* Task requirements
Find the number of lines below in which the word "computer" occurs. Write only that number.

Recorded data
§ §
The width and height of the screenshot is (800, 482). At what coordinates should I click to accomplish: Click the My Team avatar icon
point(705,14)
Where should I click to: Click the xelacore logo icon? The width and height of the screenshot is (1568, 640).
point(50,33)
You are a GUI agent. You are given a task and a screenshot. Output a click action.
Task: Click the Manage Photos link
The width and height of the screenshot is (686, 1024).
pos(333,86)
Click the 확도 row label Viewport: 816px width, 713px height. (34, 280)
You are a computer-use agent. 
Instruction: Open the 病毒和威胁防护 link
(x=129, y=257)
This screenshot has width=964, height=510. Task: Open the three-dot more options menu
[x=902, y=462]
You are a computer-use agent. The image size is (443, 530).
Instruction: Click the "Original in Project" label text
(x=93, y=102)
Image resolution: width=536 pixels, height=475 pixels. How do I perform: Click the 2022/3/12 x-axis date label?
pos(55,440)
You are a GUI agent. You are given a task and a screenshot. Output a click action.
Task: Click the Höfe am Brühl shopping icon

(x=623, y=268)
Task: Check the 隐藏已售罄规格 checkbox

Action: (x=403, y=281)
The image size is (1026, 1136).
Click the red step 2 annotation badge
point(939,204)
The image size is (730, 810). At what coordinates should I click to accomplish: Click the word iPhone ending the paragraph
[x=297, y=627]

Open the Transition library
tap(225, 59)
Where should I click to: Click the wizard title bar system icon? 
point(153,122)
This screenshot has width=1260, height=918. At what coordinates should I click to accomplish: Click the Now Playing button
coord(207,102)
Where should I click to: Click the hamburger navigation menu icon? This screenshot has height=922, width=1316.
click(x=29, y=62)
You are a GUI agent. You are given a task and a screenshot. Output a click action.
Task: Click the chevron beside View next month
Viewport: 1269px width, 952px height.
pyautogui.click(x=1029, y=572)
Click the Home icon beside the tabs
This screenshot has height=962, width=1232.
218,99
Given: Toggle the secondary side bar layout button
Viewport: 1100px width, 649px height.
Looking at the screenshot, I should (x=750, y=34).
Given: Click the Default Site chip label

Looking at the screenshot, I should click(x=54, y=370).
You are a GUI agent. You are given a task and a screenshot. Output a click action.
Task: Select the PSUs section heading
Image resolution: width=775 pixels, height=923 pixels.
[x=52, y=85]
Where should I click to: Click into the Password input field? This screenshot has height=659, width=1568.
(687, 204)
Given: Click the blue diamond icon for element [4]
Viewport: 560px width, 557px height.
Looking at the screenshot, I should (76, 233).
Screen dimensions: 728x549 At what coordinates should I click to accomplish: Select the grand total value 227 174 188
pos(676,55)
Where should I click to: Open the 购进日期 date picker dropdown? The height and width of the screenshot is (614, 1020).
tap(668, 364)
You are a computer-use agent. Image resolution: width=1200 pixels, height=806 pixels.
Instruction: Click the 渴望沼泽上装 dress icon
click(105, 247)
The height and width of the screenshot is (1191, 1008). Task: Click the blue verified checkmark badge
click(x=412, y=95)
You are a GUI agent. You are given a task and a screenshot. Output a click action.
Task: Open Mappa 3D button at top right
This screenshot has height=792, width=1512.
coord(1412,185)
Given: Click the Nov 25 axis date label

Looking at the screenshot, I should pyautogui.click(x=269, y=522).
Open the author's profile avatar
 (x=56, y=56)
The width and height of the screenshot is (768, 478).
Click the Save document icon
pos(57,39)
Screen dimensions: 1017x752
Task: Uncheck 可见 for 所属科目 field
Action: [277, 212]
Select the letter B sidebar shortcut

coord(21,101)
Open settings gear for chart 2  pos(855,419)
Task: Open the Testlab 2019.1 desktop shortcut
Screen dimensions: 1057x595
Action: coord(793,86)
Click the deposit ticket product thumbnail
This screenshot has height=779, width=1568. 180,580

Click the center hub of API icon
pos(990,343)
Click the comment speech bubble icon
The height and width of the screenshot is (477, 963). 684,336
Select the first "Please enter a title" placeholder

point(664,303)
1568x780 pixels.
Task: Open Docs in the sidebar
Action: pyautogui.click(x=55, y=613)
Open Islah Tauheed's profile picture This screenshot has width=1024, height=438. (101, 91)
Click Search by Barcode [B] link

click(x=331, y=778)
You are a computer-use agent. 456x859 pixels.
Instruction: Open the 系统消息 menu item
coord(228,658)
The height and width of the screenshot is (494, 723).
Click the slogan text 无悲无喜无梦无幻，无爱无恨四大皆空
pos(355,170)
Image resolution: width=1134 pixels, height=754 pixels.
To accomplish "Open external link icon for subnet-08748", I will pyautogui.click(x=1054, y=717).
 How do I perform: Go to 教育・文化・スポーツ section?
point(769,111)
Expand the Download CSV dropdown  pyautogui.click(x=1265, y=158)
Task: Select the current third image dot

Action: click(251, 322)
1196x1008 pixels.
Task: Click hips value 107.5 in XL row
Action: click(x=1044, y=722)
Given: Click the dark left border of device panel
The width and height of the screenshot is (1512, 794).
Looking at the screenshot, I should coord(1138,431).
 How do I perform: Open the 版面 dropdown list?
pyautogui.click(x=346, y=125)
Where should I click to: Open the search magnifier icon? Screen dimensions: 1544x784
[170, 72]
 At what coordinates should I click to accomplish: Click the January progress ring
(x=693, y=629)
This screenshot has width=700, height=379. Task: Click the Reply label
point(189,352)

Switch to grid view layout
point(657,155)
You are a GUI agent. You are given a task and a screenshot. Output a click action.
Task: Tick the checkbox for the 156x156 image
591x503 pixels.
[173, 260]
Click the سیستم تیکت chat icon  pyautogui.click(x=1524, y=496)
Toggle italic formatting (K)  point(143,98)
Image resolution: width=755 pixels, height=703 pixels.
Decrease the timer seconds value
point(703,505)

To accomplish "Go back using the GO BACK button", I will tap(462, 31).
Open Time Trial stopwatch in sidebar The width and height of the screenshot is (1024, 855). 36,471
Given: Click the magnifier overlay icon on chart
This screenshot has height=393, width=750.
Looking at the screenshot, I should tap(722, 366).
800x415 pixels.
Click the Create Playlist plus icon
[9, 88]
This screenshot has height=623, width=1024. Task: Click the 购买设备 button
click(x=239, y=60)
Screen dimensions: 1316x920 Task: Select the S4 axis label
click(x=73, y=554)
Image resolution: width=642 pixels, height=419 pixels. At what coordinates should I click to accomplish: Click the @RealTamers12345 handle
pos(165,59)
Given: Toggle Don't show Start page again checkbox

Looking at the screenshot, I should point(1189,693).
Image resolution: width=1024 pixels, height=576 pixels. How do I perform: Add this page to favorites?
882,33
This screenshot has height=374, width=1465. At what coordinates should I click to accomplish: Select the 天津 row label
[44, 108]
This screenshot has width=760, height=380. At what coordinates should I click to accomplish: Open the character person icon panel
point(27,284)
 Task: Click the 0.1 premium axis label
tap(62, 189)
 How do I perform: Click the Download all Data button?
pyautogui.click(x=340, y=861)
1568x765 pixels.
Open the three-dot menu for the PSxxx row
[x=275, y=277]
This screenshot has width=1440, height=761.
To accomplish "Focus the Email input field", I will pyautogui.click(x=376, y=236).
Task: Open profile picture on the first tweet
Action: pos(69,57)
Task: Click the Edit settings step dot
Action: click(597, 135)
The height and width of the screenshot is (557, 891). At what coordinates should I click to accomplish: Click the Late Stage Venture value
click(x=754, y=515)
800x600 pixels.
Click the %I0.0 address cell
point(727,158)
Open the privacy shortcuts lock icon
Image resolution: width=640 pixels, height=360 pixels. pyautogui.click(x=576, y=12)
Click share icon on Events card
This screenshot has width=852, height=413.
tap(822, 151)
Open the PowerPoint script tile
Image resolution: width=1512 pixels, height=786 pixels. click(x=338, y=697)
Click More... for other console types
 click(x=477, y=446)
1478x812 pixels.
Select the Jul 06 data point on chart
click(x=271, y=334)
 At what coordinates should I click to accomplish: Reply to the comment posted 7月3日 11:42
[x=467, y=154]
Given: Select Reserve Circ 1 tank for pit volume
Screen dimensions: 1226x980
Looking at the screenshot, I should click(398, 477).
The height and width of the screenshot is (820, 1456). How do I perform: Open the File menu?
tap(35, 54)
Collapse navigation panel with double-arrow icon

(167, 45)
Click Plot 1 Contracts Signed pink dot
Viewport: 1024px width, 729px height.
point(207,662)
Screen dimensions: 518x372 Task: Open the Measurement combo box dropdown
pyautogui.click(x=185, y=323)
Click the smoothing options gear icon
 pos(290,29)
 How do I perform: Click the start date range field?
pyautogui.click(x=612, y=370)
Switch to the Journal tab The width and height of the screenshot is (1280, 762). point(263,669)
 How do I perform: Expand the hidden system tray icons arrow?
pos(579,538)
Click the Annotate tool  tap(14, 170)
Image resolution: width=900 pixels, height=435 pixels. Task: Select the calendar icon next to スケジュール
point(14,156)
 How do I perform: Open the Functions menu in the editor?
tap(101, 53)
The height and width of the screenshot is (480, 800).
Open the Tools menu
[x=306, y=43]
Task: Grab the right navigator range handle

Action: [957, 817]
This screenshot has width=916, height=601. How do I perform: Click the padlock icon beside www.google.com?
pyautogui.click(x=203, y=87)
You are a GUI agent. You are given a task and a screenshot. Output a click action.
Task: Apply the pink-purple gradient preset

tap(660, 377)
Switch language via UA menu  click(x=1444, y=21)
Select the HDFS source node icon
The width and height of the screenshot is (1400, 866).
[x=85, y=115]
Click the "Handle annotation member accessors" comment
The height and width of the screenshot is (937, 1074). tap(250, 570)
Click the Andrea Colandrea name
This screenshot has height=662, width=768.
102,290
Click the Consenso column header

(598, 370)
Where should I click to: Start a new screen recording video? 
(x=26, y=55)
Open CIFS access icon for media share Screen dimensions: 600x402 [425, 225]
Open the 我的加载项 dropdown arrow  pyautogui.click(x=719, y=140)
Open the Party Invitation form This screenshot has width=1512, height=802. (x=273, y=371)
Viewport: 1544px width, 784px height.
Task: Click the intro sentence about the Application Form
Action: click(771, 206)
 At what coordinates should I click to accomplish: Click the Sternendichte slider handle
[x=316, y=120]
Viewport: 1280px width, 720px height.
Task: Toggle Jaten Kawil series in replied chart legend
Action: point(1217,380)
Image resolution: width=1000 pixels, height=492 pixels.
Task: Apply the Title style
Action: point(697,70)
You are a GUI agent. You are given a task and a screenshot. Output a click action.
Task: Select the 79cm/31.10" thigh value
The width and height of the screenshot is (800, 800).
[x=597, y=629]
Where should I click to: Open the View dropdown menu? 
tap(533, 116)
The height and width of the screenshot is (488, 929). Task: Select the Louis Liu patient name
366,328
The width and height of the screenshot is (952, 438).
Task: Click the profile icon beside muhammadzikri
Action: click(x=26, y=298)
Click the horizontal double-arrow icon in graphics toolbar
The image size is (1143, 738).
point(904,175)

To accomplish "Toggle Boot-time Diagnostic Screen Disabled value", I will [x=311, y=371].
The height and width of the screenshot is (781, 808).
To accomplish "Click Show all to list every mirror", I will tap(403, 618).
§ §
* Response
4